Why not? Probably because testing IPv6 E-Commerce for 24 hours is all risk and no reward. If anything went seriously wrong, a retailer's site could have become unreachable for the day. That's a hefty price to pay for participating in what for retailers is essentially a publicity stunt, because virtually no customers have IPv6 connections they could use for shopping in an IPv6 online store. But that doesn't mean big retailers didn't benefit from the day—even if they didn't show up.
That's because the biggest technical part of the IPv6 Day testing involved things beyond the control of retailers: the Internet itself, and ISPs that let customers connect using IPv6. Most of the Internet currently uses version 4 of the Internet Protocol, which uses 32-bit IP addresses. IP version 6 uses 128-bit IP addresses, so there's lots more room to grow, and also implements other features that make IPv6 incompatible with IPv4. As a result, they have to operate side-by-side on the Internet.
Long after retailers begin offering their E-Commerce sites via IPv6, customers will need to be able to connect using either the newer protocol or the current IPv4. Most of the potential glitches involve how individual users and ISPs figure out which type of IP address to connect with.

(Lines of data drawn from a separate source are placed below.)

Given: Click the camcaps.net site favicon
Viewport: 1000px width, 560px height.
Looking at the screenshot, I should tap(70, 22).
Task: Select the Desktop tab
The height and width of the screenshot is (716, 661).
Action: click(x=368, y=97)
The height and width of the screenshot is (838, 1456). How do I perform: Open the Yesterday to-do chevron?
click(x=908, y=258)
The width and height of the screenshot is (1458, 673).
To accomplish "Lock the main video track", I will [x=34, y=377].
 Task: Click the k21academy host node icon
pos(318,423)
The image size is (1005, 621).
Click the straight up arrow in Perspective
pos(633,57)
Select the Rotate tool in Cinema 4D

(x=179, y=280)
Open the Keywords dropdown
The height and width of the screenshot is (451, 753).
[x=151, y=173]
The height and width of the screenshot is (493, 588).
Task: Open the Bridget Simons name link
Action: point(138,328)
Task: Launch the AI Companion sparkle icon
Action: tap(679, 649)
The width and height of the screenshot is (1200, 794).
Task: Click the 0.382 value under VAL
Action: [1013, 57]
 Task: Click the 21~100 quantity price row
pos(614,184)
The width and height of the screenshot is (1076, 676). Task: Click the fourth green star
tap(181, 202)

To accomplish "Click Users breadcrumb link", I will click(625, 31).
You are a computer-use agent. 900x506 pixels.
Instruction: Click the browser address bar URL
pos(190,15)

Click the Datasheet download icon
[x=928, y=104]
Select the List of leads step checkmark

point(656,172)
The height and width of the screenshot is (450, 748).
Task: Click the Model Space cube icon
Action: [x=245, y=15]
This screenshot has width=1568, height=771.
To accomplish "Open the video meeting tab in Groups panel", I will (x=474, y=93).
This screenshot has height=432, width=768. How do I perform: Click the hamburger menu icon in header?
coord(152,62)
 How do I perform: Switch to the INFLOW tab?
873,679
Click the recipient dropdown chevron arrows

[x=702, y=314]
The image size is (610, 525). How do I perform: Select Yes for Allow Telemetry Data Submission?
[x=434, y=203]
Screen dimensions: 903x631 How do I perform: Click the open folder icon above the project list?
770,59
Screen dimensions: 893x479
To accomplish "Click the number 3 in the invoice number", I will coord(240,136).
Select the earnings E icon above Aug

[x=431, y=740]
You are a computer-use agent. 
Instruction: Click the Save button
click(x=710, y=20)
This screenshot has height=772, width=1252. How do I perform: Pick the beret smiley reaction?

And most of that testing can be done perfectly well using the sites of those government agencies, networking vendors, universities and newspaper publishers that did show up. Once the tests have exposed the problems, and those problems have been ironed out, then big E-tailers will have a reason to do more than dip a toe into the IPv6 pool.
In the meantime, at least a few small retailers were willing to jump in on IPv6 Day. For example, the online store for a gun shop in Tulsa, Okla., appeared to be running with IPv6 without problems. If that success can scale up to Wal-Mart, IPv6 E-Commerce will be in business.